As slowly as the first day of spring arrived, Aaron and I quickly caught what appears to be the spring cold.
The whole time I could see and feel Aaron not feeling well I got anxious. It is not fun to have a sick child. I don’t have time for him to be sick. I don’t have time nor do I want to be sick. It does not fit into my/our schedule.
Unfortunately saying this and having it happen are two different things. Aaron caught the cold. I caught the cold. I worked from home on Friday and in the middle of the day got Aaron and myself to our chiropractor to see if we could nip the cold in the butt. Having a sick child is not fun…having a sick child on the weekend is terrible.

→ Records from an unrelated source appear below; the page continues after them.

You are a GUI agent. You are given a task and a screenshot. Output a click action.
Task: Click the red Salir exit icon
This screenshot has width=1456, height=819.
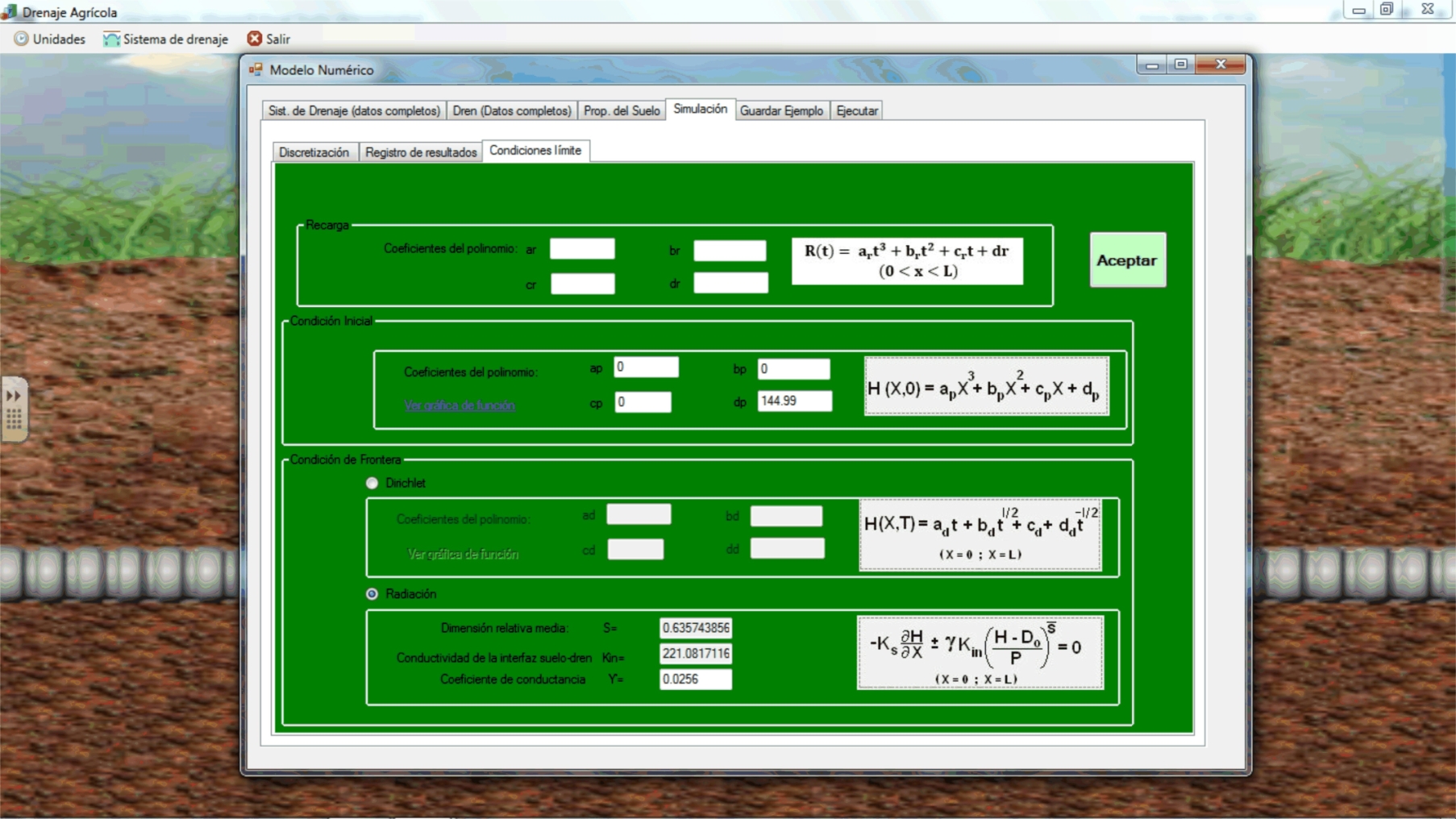255,39
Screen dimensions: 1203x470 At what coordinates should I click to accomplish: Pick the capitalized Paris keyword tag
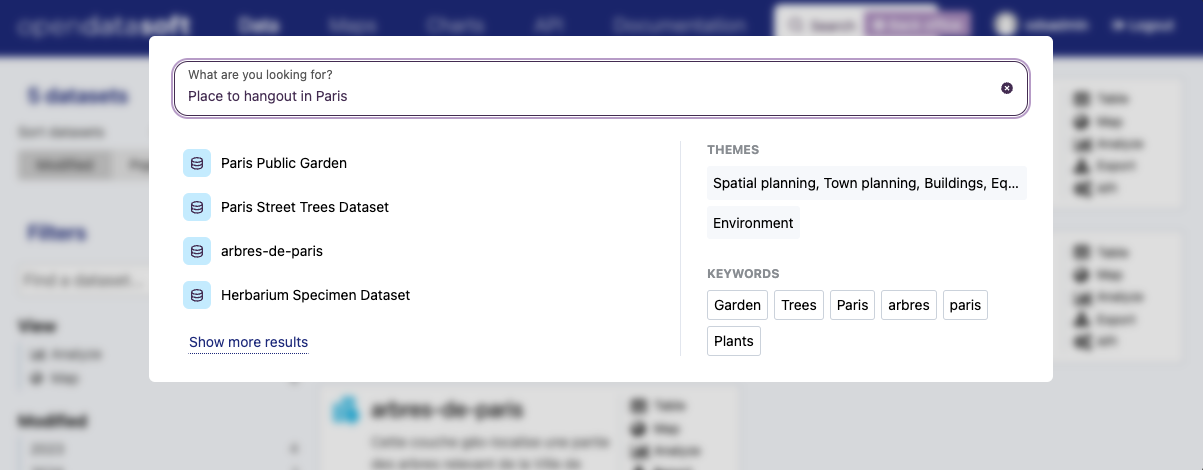pyautogui.click(x=852, y=305)
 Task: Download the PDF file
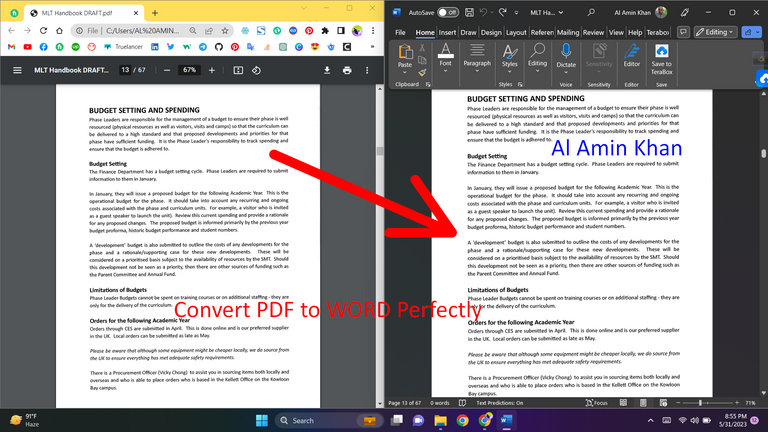click(327, 70)
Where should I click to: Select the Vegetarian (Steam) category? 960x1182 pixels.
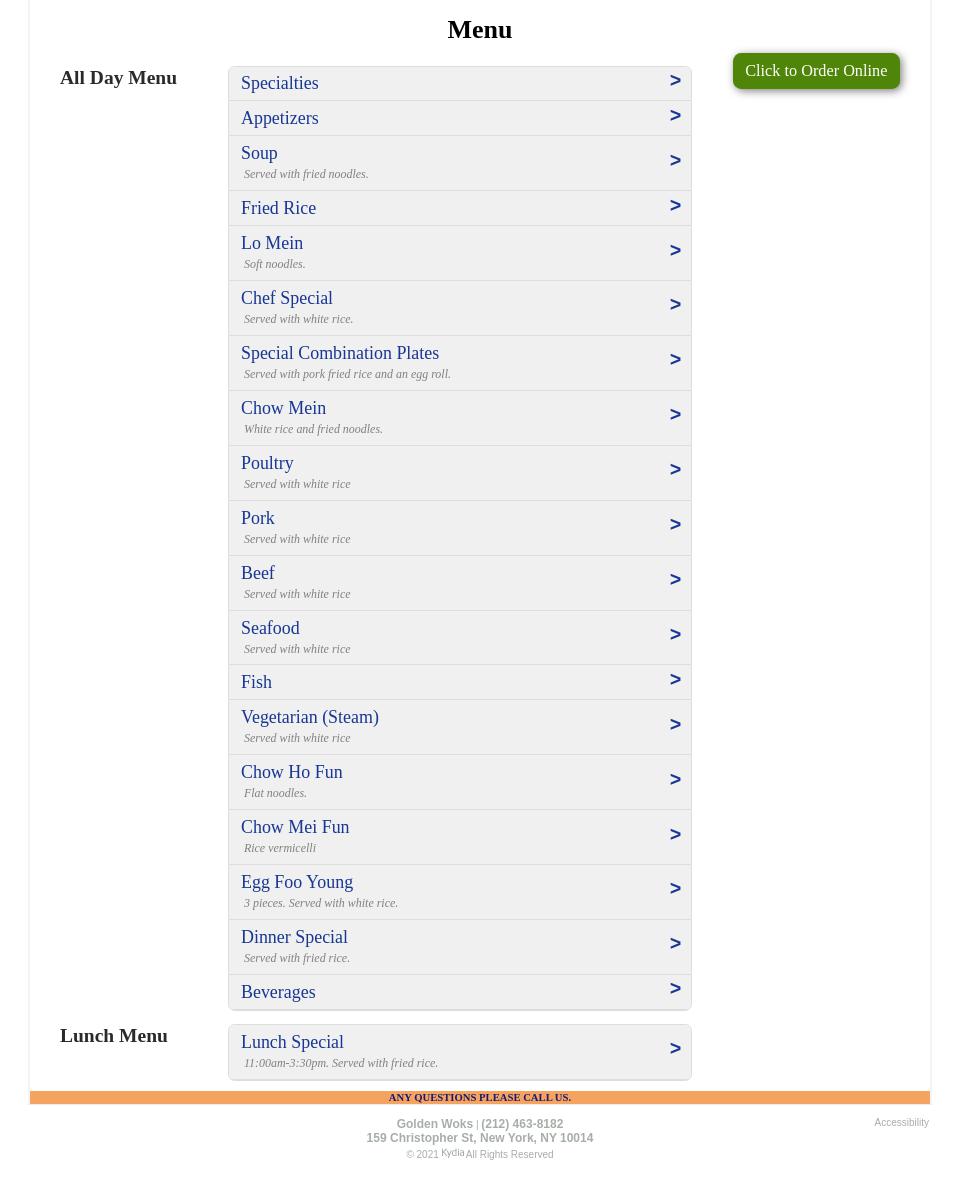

I have had a few of my friends say to me “Alyssa…my husband is gone a lot but I do not know how you do it all by yourself.”
All I can tell you is that I just do. And as I type that I know this isn’t the whole story. The truth is I have people. Lots of them. I have opened my heart and my life to many people. In return I have many people I can call when things happen or when I have questions. I have allowed people to join me in our journey.
And truth be told, this weekend when Aaron wasn’t feeling well and I started to not feel well I kept saying over and over in my head “I don’t have time for this…I don’t have time for this.” It doesn’t always work. But sometimes life cuts me some slack and realizes I have no time to be sick.